Short task -> Format the records below as a JSON list of strings, one string per line, leaving out blank lines.

Provided data ->
* BEGIN *

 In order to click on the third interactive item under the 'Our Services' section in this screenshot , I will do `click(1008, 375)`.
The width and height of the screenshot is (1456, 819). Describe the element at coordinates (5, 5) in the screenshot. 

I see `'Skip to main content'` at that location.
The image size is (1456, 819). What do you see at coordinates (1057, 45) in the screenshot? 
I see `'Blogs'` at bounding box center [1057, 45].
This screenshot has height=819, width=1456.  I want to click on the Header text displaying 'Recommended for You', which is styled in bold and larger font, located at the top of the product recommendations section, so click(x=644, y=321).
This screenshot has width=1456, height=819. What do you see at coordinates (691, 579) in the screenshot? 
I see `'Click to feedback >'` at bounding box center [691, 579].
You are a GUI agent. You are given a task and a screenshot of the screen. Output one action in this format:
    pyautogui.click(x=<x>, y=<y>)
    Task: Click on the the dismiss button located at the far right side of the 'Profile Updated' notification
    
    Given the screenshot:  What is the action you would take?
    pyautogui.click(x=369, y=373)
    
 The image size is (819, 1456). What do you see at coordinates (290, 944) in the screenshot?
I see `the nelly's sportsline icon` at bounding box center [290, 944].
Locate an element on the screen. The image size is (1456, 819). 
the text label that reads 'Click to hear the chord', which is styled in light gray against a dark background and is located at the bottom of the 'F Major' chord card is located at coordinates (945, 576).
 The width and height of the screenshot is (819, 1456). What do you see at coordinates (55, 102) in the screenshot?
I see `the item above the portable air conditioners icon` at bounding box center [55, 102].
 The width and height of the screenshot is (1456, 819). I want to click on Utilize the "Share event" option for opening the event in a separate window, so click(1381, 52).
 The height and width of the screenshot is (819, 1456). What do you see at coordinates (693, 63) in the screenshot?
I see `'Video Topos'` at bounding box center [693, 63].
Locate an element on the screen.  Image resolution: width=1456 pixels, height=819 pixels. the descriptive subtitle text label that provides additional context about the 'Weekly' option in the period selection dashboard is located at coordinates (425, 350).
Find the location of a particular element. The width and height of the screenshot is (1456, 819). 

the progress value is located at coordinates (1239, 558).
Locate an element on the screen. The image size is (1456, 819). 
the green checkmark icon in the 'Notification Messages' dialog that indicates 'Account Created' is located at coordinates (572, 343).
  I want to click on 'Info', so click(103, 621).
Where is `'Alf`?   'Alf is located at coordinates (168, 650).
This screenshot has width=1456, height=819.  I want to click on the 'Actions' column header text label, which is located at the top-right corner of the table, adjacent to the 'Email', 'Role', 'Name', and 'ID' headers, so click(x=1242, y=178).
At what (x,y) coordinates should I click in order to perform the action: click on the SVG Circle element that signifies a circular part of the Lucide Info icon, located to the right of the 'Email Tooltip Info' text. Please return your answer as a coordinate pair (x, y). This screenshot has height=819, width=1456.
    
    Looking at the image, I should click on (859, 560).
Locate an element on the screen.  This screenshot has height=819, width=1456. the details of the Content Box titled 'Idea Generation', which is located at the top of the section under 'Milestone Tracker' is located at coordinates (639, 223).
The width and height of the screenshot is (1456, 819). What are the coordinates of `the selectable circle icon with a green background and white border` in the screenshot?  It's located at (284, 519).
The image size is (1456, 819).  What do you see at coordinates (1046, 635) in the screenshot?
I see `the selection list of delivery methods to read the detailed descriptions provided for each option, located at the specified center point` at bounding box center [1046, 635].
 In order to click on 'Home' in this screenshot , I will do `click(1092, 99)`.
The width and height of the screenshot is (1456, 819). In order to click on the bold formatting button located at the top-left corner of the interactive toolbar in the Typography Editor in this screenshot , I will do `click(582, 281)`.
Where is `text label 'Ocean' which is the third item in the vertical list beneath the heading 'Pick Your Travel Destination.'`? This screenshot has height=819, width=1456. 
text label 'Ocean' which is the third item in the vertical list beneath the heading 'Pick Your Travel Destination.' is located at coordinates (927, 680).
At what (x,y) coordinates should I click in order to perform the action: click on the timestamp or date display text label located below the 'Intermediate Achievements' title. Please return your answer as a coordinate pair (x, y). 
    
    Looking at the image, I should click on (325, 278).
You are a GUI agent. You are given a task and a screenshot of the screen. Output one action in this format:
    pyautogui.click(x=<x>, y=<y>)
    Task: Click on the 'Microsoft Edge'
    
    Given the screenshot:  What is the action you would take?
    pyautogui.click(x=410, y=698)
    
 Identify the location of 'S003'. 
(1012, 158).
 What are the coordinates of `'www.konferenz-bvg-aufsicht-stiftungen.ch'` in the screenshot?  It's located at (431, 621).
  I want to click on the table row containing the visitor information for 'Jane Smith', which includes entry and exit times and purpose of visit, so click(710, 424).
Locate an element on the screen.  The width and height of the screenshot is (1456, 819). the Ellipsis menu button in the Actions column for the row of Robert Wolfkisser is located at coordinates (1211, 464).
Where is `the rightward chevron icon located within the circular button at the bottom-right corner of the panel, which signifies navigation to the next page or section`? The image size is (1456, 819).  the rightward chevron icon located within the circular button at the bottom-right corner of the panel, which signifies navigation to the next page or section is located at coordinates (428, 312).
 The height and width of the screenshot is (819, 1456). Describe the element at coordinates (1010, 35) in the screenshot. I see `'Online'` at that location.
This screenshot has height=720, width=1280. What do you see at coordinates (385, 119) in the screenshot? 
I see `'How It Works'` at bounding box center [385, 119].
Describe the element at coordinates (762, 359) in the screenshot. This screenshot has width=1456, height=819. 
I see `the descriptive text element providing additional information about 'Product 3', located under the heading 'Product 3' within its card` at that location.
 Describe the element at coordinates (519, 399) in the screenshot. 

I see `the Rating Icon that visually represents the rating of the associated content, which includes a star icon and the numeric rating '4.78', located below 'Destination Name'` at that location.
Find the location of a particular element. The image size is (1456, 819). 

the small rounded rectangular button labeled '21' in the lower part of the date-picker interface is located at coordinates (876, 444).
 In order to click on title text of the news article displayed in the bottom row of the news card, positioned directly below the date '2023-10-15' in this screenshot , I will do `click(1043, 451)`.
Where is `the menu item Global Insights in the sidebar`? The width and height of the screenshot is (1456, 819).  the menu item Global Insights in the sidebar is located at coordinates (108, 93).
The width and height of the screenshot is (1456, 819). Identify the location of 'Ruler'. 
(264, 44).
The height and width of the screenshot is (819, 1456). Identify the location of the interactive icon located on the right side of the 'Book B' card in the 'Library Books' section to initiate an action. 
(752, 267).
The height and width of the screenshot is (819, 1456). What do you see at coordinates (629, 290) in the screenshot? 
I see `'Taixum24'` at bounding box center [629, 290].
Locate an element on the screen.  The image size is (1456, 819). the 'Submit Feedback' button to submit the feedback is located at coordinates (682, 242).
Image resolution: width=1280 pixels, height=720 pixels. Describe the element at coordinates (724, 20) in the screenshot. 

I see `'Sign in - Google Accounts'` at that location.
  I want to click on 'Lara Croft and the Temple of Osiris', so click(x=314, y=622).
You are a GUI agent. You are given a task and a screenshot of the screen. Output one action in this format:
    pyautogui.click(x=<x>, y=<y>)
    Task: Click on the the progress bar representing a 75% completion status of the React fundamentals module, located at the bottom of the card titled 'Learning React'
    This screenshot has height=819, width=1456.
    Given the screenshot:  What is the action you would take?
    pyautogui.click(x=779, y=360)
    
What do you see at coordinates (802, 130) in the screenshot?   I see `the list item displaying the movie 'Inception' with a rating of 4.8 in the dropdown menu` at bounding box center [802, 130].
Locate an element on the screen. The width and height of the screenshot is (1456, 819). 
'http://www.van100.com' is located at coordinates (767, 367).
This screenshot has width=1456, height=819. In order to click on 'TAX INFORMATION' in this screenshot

* END *

Exercise solution ->
[
  " In order to click on the third interactive item under the 'Our Services' section in this screenshot , I will do `click(1008, 375)`.",
  "The width and height of the screenshot is (1456, 819). Describe the element at coordinates (5, 5) in the screenshot. ",
  "I see `'Skip to main content'` at that location.",
  "The image size is (1456, 819). What do you see at coordinates (1057, 45) in the screenshot? ",
  "I see `'Blogs'` at bounding box center [1057, 45].",
  "This screenshot has height=819, width=1456.  I want to click on the Header text displaying 'Recommended for You', which is styled in bold and larger font, located at the top of the product recommendations section, so click(x=644, y=321).",
  "This screenshot has width=1456, height=819. What do you see at coordinates (691, 579) in the screenshot? ",
  "I see `'Click to feedback >'` at bounding box center [691, 579].",
  "You are a GUI agent. You are given a task and a screenshot of the screen. Output one action in this format:",
  "    pyautogui.click(x=<x>, y=<y>)",
  "    Task: Click on the the dismiss button located at the far right side of the 'Profile Updated' notification",
  "    Given the screenshot:  What is the action you would take?",
  "    pyautogui.click(x=369, y=373)",
  " The image size is (819, 1456). What do you see at coordinates (290, 944) in the screenshot?",
  "I see `the nelly's sportsline icon` at bounding box center [290, 944].",
  "Locate an element on the screen. The image size is (1456, 819). ",
  "the text label that reads 'Click to hear the chord', which is styled in light gray against a dark background and is located at the bottom of the 'F Major' chord card is located at coordinates (945, 576).",
  " The width and height of the screenshot is (819, 1456). What do you see at coordinates (55, 102) in the screenshot?",
  "I see `the item above the portable air conditioners icon` at bounding box center [55, 102].",
  " The width and height of the screenshot is (1456, 819). I want to click on Utilize the \"Share event\" option for opening the event in a separate window, so click(1381, 52).",
  " The height and width of the screenshot is (819, 1456). What do you see at coordinates (693, 63) in the screenshot?",
  "I see `'Video Topos'` at bounding box center [693, 63].",
  "Locate an element on the screen.  Image resolution: width=1456 pixels, height=819 pixels. the descriptive subtitle text label that provides additional context about the 'Weekly' option in the period selection dashboard is located at coordinates (425, 350).",
  "Find the location of a particular element. The width and height of the screenshot is (1456, 819). ",
  "the progress value is located at coordinates (1239, 558).",
  "Locate an element on the screen. The image size is (1456, 819). ",
  "the green checkmark icon in the 'Notification Messages' dialog that indicates 'Account Created' is located at coordinates (572, 343).",
  "  I want to click on 'Info', so click(103, 621).",
  "Where is `'Alf`?   'Alf is located at coordinates (168, 650).",
  "This screenshot has width=1456, height=819.  I want to click on the 'Actions' column header text label, which is located at the top-right corner of the table, adjacent to the 'Email', 'Role', 'Name', and 'ID' headers, so click(x=1242, y=178).",
  "At what (x,y) coordinates should I click in order to perform the action: click on the SVG Circle element that signifies a circular part of the Lucide Info icon, located to the right of the 'Email Tooltip Info' text. Please return your answer as a coordinate pair (x, y). This screenshot has height=819, width=1456.",
  "    Looking at the image, I should click on (859, 560).",
  "Locate an element on the screen.  This screenshot has height=819, width=1456. the details of the Content Box titled 'Idea Generation', which is located at the top of the section under 'Milestone Tracker' is located at coordinates (639, 223).",
  "The width and height of the screenshot is (1456, 819). What are the coordinates of `the selectable circle icon with a green background and white border` in the screenshot?  It's located at (284, 519).",
  "The image size is (1456, 819).  What do you see at coordinates (1046, 635) in the screenshot?",
  "I see `the selection list of delivery methods to read the detailed descriptions provided for each option, located at the specified center point` at bounding box center [1046, 635].",
  " In order to click on 'Home' in this screenshot , I will do `click(1092, 99)`.",
  "The width and height of the screenshot is (1456, 819). In order to click on the bold formatting button located at the top-left corner of the interactive toolbar in the Typography Editor in this screenshot , I will do `click(582, 281)`.",
  "Where is `text label 'Ocean' which is the third item in the vertical list beneath the heading 'Pick Your Travel Destination.'`? This screenshot has height=819, width=1456. ",
  "text label 'Ocean' which is the third item in the vertical list beneath the heading 'Pick Your Travel Destination.' is located at coordinates (927, 680).",
  "At what (x,y) coordinates should I click in order to perform the action: click on the timestamp or date display text label located below the 'Intermediate Achievements' title. Please return your answer as a coordinate pair (x, y). ",
  "    Looking at the image, I should click on (325, 278).",
  "You are a GUI agent. You are given a task and a screenshot of the screen. Output one action in this format:",
  "    pyautogui.click(x=<x>, y=<y>)",
  "    Task: Click on the 'Microsoft Edge'",
  "    Given the screenshot:  What is the action you would take?",
  "    pyautogui.click(x=410, y=698)",
  " Identify the location of 'S003'. ",
  "(1012, 158).",
  " What are the coordinates of `'www.konferenz-bvg-aufsicht-stiftungen.ch'` in the screenshot?  It's located at (431, 621).",
  "  I want to click on the table row containing the visitor information for 'Jane Smith', which includes entry and exit times and purpose of visit, so click(710, 424).",
  "Locate an element on the screen.  The width and height of the screenshot is (1456, 819). the Ellipsis menu button in the Actions column for the row of Robert Wolfkisser is located at coordinates (1211, 464).",
  "Where is `the rightward chevron icon located within the circular button at the bottom-right corner of the panel, which signifies navigation to the next page or section`? The image size is (1456, 819).  the rightward chevron icon located within the circular button at the bottom-right corner of the panel, which signifies navigation to the next page or section is located at coordinates (428, 312).",
  " The height and width of the screenshot is (819, 1456). Describe the element at coordinates (1010, 35) in the screenshot. I see `'Online'` at that location.",
  "This screenshot has height=720, width=1280. What do you see at coordinates (385, 119) in the screenshot? ",
  "I see `'How It Works'` at bounding box center [385, 119].",
  "Describe the element at coordinates (762, 359) in the screenshot. This screenshot has width=1456, height=819. ",
  "I see `the descriptive text element providing additional information about 'Product 3', located under the heading 'Product 3' within its card` at that location.",
  " Describe the element at coordinates (519, 399) in the screenshot. ",
  "I see `the Rating Icon that visually represents the rating of the associated content, which includes a star icon and the numeric rating '4.78', located below 'Destination Name'` at that location.",
  "Find the location of a particular element. The image size is (1456, 819). ",
  "the small rounded rectangular button labeled '21' in the lower part of the date-picker interface is located at coordinates (876, 444).",
  " In order to click on title text of the news article displayed in the bottom row of the news card, positioned directly below the date '2023-10-15' in this screenshot , I will do `click(1043, 451)`.",
  "Where is `the menu item Global Insights in the sidebar`? The width and height of the screenshot is (1456, 819).  the menu item Global Insights in the sidebar is located at coordinates (108, 93).",
  "The width and height of the screenshot is (1456, 819). Identify the location of 'Ruler'. ",
  "(264, 44).",
  "The height and width of the screenshot is (819, 1456). Identify the location of the interactive icon located on the right side of the 'Book B' card in the 'Library Books' section to initiate an action. ",
  "(752, 267).",
  "The height and width of the screenshot is (819, 1456). What do you see at coordinates (629, 290) in the screenshot? ",
  "I see `'Taixum24'` at bounding box center [629, 290].",
  "Locate an element on the screen.  The image size is (1456, 819). the 'Submit Feedback' button to submit the feedback is located at coordinates (682, 242).",
  "Image resolution: width=1280 pixels, height=720 pixels. Describe the element at coordinates (724, 20) in the screenshot. ",
  "I see `'Sign in - Google Accounts'` at that location.",
  "  I want to click on 'Lara Croft and the Temple of Osiris', so click(x=314, y=622).",
  "You are a GUI agent. You are given a task and a screenshot of the screen. Output one action in this format:",
  "    pyautogui.click(x=<x>, y=<y>)",
  "    Task: Click on the the progress bar representing a 75% completion status of the React fundamentals module, located at the bottom of the card titled 'Learning React'",
  "    This screenshot has height=819, width=1456.",
  "    Given the screenshot:  What is the action you would take?",
  "    pyautogui.click(x=779, y=360)",
  "What do you see at coordinates (802, 130) in the screenshot?   I see `the list item displaying the movie 'Inception' with a rating of 4.8 in the dropdown menu` at bounding box center [802, 130].",
  "Locate an element on the screen. The width and height of the screenshot is (1456, 819). ",
  "'http://www.van100.com' is located at coordinates (767, 367).",
  "This screenshot has width=1456, height=819. In order to click on 'TAX INFORMATION' in this screenshot"
]